Titan 1.0 Data Migration

The release of Titan 1.0 brought with it many important features, but it also came with the need to do a major code and data migration given the upgrade to Apache TinkerPop 3 and the finalized changes to the schema used to store the graph data in Cassandra, HBase, etc. As a result, upgrading from older versions of Titan to this new version has its challenges.

This README and the associated code in this repository are designed to help with the data migration aspect of upgrading to Titan 1.0. It provides a model for data migration by using the OpenFlights data set and is aimed at users looking to upgrade from Titan 0.5.4 to Titan 1.0.0. It presents methods for dealing with the hardest aspects of data migration in this context and it is meant to offer guidance for those migrating graph data of any size.

Approach

This repository contains all the code required to simulate a data migration from Titan 0.5.4 to Titan 1.0.0. It provides Groovy scripts and Java code that together will generate the Titan 0.5.4 instance from the OpenFlights data set and then migrate it to Titan 1.0.0.

Prerequisites

The following list are prerequisites for executing the data migration model for OpenFlights. Actual requirements for a data migration may be different depending on the user's environment:

Java 1.8.0_40+ (required by TinkerPop 3.x)
Maven 3.x
Titan 0.5.4 and Titan 1.0.0
Cassandra as compatible with the Titan versions above (while the tutorial focuses on Cassandra, there should be no reason that these steps will not also work for other Titan backends)
Hadoop 2
git clone this repository and set an environment variable to the location of where it was cloned export OPENFLIGHTS_HOME="/projects/openflights")`

Assumptions

This tutorial assumes that the reader is knowledgeable with respect to Titan 0.5.x and has some basic knowledge of Titan 1.x and TinkerPop 3.x.

The Tutorial

For those wishing to get right to the abbreviated steps required to run this tutorial, they can be found at the bottom.

The Schema

OpenFlights is an open data set containing airport, airline and route data. While the dataset is not large, it bears sufficient complexity so as to provide a good model for a real-world data migration. Specifically, it allows for the modelling of multi-properties and mixed indices containing Geoshape data.

Loading Titan 0.5.4

Before the migration process can be started, the Titan 0.5.4 database needs to be loaded wth data. The first step in the process is to download the OpenFlights source data which is in CSV format. The data/download.sh shell script will help with that:

$ data/download.sh
--2015-11-25 07:20:28--  https://raw.githubusercontent.com/jpatokal/openflights/master/data/airports.dat
Resolving raw.githubusercontent.com (raw.githubusercontent.com)... 23.235.46.133
Connecting to raw.githubusercontent.com (raw.githubusercontent.com)|23.235.46.133|:443... connected.
HTTP request sent, awaiting response... 200 OK
...
Downloaded: 3 files, 3.4M in 1.2s (2.92 MB/s)
$ ls data
airlines.dat  airports.dat  download.sh  routes.dat

Note that Windows users can manually download these files to the data directory as the above script is meant for execution on Linux compatible systems.

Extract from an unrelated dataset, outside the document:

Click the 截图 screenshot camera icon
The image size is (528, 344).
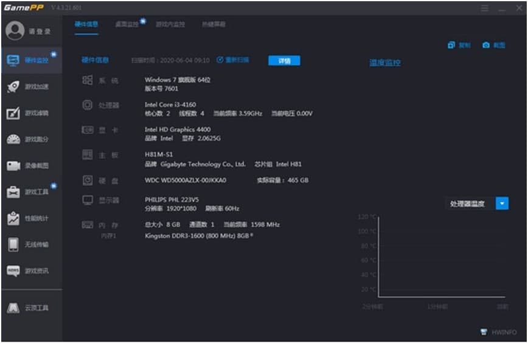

The next step is to use the Titan 0.5.4 Gremlin Console to run the scripts/load-openflights-tp2.groovy script. This script will initialize the schema and parse the data into Titan. This script configures the target Titan instance to which data will be loaded and uses the Titan configuration at conf/openflights-tp2.properties for this purpose. This file defaults to local Cassandra usage, but could be changed to support a remote Cassandra cluster, HBase or other Titan backend.

Start the Titan 0.5.4 Gremlin Console and execute the script (in this case, be sure to replace ${OPENFLIGHTS_HOME} with the full path to that file):

gremlin> . ${OPENFLIGHTS_HOME}/scripts/load-openflights-tp2.groovy

Depending on what the reader hopes to learn from this tutorial, there are two interesting points to possibly consider in this script:

The location property on the airport vertex is a Geoshape data type.
The equipment property on the route vertex is a SET multi-property.

With that script executed, Titan now has the graph generated, but that script did something else at the very end. It dumped that data to GraphSON format using Titan's HadoopGraph as shown in the final lines of the script:

g = HadoopFactory.open(PROJECT_DIR + "/conf/hadoop/openflights-tp2.properties")
g._()

It is this step that is most pertient to those attempting to do data migrations from Titan 0.5.4, in that their best approach to a migration will be to dump their data to GraphSON. The contents of conf/hadoop/openflights-tp2.properties shows that it uses the TitanCassandraInputFormat to read the data from Cassandra and the GraphSONOutputFormat to write it to the file system. In this case, Hadoop's local job runner will write the output to the local file system. In a production environment, given a large scale graph migration, it would be preferred to have a Hadoop cluster with HDFS up and running to house this output. As a side note, if this process is being executed against a different Titan backend (i.e. not Cassandra), then the input format should be changed to match the backend being used.

Now that the OpenFlights graph data is available on the filesystem as GraphSON, it becomes possible to read that format into Titan 1.0.0.

Migrating to Titan 1.0.0

Apache TinkerPop 3.x introduced features for generalized bulk loading over different graph processors, by way of a VertexProgram called the BulkLoaderVertexProgram or BLVP. A VertexProgram can be executed over a GraphComputer like Spark and therefore provides a way to load graphs of any size, as the work can be distributed across a cluster.

As stated earlier, the BulkLoaderVertexProgram that ships with TinkerPop 3.x is meant to provided generalized bulk loading capabilities. Unfortunately, a minor bug prevents it's usage, so that class is provided here with the patch. The issue is expected to be fixed for TinkerPop 3.1.1, at which point usage of the included OpenflightsBulkLoaderVertexProgram will no longer be necessary. This instance will still be referred to as "BLVP" in this tutorial.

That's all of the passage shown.